Статья:

Считалось, что в квартире Желябужского (не сказать, чтобы великих размеров, без ванной) была комната для М. Ф. Андреевой, в которой она могла остановиться при наезде в Москву. Тем не менее, в 1921 г., когда Андреевой не было в Москве, эту квартиру московский жилотдел (возможно, и понятия не имевший об особых заслугах Марии Федоровны перед большевиками и лично В. И. Лениным) попытался уплотнить.
Горький в это время как раз был в Москве, и Желябужский бросился к нему. Алексей Максимович тут же написал письмецо:
М. Горький — Л. Б. Каменеву.
Очень прошу Вас принять и выслушать Юрия — сына Марии Федоровны.
Его квартиру свирепо и нелепо уплотняют, так что нет свободной комнаты ни для него, ни для Марии Федоровны. Не повлияете ли Вы на Жилищный отдел, дабы он отнесся к этому делу несколько более разумно и гуманно?
В крайнем случае — задержите процесс уплотнения до приезда М. Ф. — она будет здесь в начале той недели.
Очень прошу Вас об этом.

Задания:
1/ Продублируйте отрывок статьи от слов «Горький в это» до слов «начале той недели.» включительно.
2/ Назовите всех людей, упомянутых в статье, указав каждого один раз в порядке первого упоминания.

Предоставленные записи:
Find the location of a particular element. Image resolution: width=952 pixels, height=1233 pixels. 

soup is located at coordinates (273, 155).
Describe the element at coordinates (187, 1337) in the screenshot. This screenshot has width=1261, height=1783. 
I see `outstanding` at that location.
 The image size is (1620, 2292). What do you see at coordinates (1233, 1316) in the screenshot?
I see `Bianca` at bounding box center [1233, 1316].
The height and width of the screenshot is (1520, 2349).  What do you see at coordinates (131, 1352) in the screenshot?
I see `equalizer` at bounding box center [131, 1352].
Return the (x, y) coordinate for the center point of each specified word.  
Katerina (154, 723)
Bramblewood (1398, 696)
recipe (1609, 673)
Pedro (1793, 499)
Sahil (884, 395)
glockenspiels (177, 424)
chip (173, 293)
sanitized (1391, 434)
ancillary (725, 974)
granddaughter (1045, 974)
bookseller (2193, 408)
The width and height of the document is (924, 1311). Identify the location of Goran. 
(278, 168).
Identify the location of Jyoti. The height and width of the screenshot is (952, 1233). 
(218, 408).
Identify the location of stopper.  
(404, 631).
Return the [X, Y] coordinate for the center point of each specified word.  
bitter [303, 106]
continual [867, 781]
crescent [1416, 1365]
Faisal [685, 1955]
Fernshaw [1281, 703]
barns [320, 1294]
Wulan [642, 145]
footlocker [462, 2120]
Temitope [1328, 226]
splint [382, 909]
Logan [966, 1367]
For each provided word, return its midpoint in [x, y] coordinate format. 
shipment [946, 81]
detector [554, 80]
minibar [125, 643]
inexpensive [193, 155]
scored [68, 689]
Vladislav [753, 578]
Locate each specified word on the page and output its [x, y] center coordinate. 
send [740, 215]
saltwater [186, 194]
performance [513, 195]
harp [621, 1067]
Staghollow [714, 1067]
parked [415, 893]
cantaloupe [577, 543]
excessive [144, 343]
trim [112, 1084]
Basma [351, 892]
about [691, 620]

Ответы по заданиям:
1/
Горький в это время как раз был в Москве, и Желябужский бросился к нему. Алексей Максимович тут же написал письмецо:
М. Горький — Л. Б. Каменеву.
Очень прошу Вас принять и выслушать Юрия — сына Марии Федоровны.
Его квартиру свирепо и нелепо уплотняют, так что нет свободной комнаты ни для него, ни для Марии Федоровны. Не повлияете ли Вы на Жилищный отдел, дабы он отнесся к этому делу несколько более разумно и гуманно?
В крайнем случае — задержите процесс уплотнения до приезда М. Ф. — она будет здесь в начале той недели.

2/
1. Желябужский (Юрий)
2. М. Ф. Андреева (Мария Федоровна)
3. В. И. Ленин
4. Горький (Алексей Максимович)
5. Л. Б. Каменев